Ho una concezione Etica di Twitter. Forse Pippo Fava, grande firma siciliana uccisa dalla mafia, avrebbe tuonato così in uno dei tantissimi incontri che hanno i new media come argomento di discussione all’ottava edizione del festival del giornalismo. Molto più probabilmente avrebbe odiato queste nuove chincaglierie.
Nel mondo di una professione precaria come quella del giornalismo sono rimaste poche cose alle quali appigliarsi. Twitter ha cambiato il mondo dell’informazione. Su questo ormai sono d’accordo tutti. Ne è sicura Sara Marshall la social media manager del WASHINGTON POST, tra i giornali americani più social-mente influenti su twitter, e ne è convinto anche Paolo Valentino, storico inviato del del CORRIERE DELLA SERA.
Le nuove tecnologie e la vecchia cronaca che puzza di inchiostro hanno qualcosa in comune?
Forse sì, anche se la risposta esatta sarebbe: tecnicamente non proprio.
Antonio Roccuzzo, storico allievo di Pippo Fava e oggi giornalista di La7, ricorda e sottolinea come il cronista abbia il compito di vedere la realtà e riportarla; così come viene e senza essere influenzato.
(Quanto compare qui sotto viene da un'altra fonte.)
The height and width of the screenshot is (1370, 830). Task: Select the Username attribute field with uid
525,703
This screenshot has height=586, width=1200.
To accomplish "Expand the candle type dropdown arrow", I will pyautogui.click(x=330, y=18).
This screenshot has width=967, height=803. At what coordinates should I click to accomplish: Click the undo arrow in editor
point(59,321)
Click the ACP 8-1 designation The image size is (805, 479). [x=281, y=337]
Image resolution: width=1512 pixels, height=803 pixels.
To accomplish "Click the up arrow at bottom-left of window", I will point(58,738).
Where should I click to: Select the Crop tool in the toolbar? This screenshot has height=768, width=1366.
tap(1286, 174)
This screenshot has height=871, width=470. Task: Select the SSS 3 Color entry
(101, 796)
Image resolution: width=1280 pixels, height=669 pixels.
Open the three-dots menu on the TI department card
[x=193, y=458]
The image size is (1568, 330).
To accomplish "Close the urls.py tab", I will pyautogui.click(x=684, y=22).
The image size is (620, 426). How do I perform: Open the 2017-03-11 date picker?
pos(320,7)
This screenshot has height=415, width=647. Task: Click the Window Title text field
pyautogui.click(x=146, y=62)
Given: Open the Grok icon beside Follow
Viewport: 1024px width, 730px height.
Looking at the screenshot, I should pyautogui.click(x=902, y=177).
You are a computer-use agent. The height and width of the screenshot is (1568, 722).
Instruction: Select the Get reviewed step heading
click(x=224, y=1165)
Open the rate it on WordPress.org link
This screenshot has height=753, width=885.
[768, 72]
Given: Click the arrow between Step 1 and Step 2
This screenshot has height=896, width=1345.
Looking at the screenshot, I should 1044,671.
Il cronista scrive le cose che i lettori non vorrebbero leggere. Parafrasa Orwell e non ha dubbio che così come sulla carta anche sul foglio web il cronista deve informare e svolgere il ruolo di vigilante nella società. Il tempo di un buon caffè e la voce Sara Marshall catechizza l’attenta platea. “Seguite i vostri utenti e scrivete quello di cui stanno discutendo”.
Il giornalista è l’artigiano dell’informazione. Dovrebbe badare poco a quello che è di tendenza. Pippo Fava non avrebbe avuto una concezione etica di Twitter, avrebbe scritto il suo articolo proprio come ha fatto. Magari avrebbe raggiunto un sacco di like, un commento e una condivisione. Ma a 30 anni dalla su morte non ci sarebbe stata una voce di donna commossa a leggere il suo pezzo.